Un porte-parole de la préfecture de police de Paris, responsable de la Seine-Saint-Denis, a déclaré que la police ne commenterait pas les accusations "non spécifiques".

M. Chikri, le cinéaste, a déclaré qu'il avait oublié son formulaire de libération dans sa voiture lorsqu'un groupe de policiers l'a entouré la semaine dernière, l'ont jeté au sol, l'ont menotté, lui ont donné des coups de pied et lui ont serré l'artère carotide. "Vous pouvez remplir votre formulaire de libération", lui a dit la police, a rappelé M. Chikri.

"Avec ces gars-là, c'est de la haine et de la violence", a-t-il dit.

La police de Paris n'a pas répondu à une enquête spécifique concernant les accusations de M. Chikri.

Dans une vidéo largement diffusée sur les réseaux sociaux français, un jeune homme de la banlieue des Ulis peut être entendu crier de douleur lors d'un «contrôle» de police pour une forme de libération manquante.

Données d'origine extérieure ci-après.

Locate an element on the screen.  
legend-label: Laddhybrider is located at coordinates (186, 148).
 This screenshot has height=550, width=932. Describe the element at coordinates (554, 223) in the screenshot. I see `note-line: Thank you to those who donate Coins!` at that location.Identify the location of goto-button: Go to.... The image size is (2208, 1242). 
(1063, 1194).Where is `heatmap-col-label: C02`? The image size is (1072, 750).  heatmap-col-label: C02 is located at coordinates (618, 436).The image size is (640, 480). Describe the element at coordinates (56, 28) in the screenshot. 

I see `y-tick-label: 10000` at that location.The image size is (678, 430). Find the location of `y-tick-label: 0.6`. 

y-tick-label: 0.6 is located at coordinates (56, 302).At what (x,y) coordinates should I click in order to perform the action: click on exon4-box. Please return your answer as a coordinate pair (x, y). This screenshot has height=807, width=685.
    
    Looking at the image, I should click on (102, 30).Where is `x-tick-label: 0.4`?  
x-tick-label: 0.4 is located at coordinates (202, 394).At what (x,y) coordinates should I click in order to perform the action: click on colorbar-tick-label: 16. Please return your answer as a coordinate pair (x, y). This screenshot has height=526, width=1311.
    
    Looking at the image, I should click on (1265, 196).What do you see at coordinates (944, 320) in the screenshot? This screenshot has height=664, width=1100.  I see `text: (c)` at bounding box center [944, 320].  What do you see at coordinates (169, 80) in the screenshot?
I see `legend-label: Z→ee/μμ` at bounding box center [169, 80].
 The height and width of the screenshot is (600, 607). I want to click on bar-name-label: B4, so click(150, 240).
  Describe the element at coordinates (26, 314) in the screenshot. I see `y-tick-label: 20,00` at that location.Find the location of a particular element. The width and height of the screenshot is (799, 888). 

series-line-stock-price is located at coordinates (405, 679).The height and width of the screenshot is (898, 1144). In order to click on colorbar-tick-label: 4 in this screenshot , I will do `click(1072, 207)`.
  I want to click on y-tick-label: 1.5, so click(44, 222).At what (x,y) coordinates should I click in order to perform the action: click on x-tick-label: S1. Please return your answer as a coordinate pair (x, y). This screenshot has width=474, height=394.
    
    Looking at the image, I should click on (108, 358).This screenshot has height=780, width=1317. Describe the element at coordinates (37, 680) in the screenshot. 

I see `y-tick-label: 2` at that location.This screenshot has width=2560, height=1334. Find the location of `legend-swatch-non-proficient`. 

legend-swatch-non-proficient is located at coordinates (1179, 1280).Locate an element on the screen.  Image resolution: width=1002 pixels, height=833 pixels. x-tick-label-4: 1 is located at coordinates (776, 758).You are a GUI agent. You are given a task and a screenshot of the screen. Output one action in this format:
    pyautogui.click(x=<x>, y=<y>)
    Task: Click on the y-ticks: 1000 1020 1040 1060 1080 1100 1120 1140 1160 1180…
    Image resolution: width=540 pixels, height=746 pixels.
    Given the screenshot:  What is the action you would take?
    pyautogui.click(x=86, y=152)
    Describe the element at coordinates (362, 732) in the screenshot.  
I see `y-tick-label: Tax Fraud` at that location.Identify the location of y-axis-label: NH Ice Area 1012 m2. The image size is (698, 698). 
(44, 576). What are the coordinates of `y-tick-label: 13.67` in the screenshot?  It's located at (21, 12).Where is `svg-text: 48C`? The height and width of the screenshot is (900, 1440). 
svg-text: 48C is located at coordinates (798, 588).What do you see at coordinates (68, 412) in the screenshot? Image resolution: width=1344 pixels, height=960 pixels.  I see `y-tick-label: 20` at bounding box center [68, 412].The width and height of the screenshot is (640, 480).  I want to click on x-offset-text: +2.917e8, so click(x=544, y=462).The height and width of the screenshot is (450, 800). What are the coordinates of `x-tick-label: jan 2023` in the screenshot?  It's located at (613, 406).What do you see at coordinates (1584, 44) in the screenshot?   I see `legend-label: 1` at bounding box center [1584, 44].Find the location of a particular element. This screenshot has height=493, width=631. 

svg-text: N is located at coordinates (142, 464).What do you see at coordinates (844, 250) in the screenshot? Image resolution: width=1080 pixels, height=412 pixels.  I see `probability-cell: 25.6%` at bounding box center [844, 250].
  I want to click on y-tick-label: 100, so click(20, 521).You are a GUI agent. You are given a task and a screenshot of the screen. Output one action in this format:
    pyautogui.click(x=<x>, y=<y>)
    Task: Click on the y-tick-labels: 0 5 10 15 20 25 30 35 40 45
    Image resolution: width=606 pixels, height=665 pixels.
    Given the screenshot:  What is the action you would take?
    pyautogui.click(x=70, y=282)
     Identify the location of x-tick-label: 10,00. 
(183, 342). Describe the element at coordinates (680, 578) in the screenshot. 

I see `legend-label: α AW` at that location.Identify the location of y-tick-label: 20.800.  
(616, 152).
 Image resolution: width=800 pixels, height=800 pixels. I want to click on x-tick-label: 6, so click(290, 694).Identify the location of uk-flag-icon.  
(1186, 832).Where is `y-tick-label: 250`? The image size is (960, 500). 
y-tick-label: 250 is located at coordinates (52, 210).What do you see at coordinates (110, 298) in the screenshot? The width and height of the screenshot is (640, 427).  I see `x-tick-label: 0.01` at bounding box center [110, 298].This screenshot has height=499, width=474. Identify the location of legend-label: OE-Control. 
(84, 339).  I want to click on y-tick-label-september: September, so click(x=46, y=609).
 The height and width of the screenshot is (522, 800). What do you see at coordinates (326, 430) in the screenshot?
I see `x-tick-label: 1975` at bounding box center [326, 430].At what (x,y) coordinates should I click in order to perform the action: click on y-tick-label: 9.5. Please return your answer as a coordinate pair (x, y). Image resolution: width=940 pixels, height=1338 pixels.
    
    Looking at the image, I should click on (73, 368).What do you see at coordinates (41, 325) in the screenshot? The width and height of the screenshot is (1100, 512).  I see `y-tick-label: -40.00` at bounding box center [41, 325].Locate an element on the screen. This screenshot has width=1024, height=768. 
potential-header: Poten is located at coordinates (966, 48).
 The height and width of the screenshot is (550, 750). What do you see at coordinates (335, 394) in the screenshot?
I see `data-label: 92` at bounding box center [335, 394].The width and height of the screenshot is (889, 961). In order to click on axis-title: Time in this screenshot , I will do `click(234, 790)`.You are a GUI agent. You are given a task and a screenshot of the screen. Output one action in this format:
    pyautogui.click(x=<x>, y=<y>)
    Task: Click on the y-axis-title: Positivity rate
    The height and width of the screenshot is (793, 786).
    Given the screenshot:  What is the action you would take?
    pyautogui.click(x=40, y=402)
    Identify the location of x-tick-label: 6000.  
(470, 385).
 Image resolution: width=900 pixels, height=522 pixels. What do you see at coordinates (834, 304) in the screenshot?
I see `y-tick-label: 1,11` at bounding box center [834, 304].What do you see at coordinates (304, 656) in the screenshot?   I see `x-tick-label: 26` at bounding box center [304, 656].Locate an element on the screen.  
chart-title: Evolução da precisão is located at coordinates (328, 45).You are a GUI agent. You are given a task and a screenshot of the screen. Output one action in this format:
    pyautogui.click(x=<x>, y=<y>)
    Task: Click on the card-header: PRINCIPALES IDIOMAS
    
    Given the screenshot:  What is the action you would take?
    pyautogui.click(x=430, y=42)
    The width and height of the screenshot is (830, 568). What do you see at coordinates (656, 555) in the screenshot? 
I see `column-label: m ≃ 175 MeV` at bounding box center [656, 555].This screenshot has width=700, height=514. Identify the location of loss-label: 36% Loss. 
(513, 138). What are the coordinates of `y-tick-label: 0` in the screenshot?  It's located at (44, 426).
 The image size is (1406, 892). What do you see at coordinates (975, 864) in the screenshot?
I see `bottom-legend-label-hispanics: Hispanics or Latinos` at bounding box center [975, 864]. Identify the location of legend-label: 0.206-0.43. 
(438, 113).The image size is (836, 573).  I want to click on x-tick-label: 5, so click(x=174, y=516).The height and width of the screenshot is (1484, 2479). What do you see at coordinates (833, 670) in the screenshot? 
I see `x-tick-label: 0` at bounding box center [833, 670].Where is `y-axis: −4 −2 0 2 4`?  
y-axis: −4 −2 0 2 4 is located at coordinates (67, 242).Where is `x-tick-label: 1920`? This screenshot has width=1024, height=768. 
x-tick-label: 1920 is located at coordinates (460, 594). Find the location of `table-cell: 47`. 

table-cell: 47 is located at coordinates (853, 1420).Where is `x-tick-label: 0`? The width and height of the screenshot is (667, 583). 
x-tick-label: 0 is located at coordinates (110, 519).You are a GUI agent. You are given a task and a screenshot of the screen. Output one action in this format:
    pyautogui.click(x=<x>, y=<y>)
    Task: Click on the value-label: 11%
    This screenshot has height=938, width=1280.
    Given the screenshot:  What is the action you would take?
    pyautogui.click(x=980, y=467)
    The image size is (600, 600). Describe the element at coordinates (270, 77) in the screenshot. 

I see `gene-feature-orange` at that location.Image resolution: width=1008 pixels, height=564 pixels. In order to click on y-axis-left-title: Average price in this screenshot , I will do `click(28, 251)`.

"Il a été sauvagement battu avec des matraques, des coups de poing et des coups de pied jusqu'à ce qu'il tombe au sol, mais la punition a continué", a déclaré une plainte pénale déposée au nom de Sofiane Naoufel El Allaki, un livreur de 21 ans pour Amazon, par un Parisien. l'avocat des droits de l'homme, Samim Bolaky.

"Les cris de M. El Allaki ont pénétré tout le quartier", a indiqué la plainte.

"Il ne s'agit pas de confrontation", a déclaré M. Bolaky. «Ce n'est pas de la violence urbaine. Les rues sont désertes. Ils ne lui ont même pas demandé son formulaire de décharge. Il n'a pas du tout résisté. "

La police du département d'Essone, où l'incident a eu lieu, n'a pas répondu à une enquête spécifique concernant les allégations de M. El Allaki. Le cas de M. El Allaki est l’un des nombreux cas impliquant des violences policières faisant l’objet d’une enquête par les procureurs.

M. Esmili, le sociologue, a averti que la manière dont les autorités appliquaient le verrouillage ne faisait que renforcer les pires attentes de beaucoup dans les régions les plus pauvres de France.

«Écoutez, l'État ignore complètement la façon dont les gens vivent dans ces quartiers», a-t-il déclaré. «Sa seule réponse est un excès d'autoritarisme. Et les gens commencent à comprendre, la seule réponse est la police. »

Constant Meheut a contribué au reportage.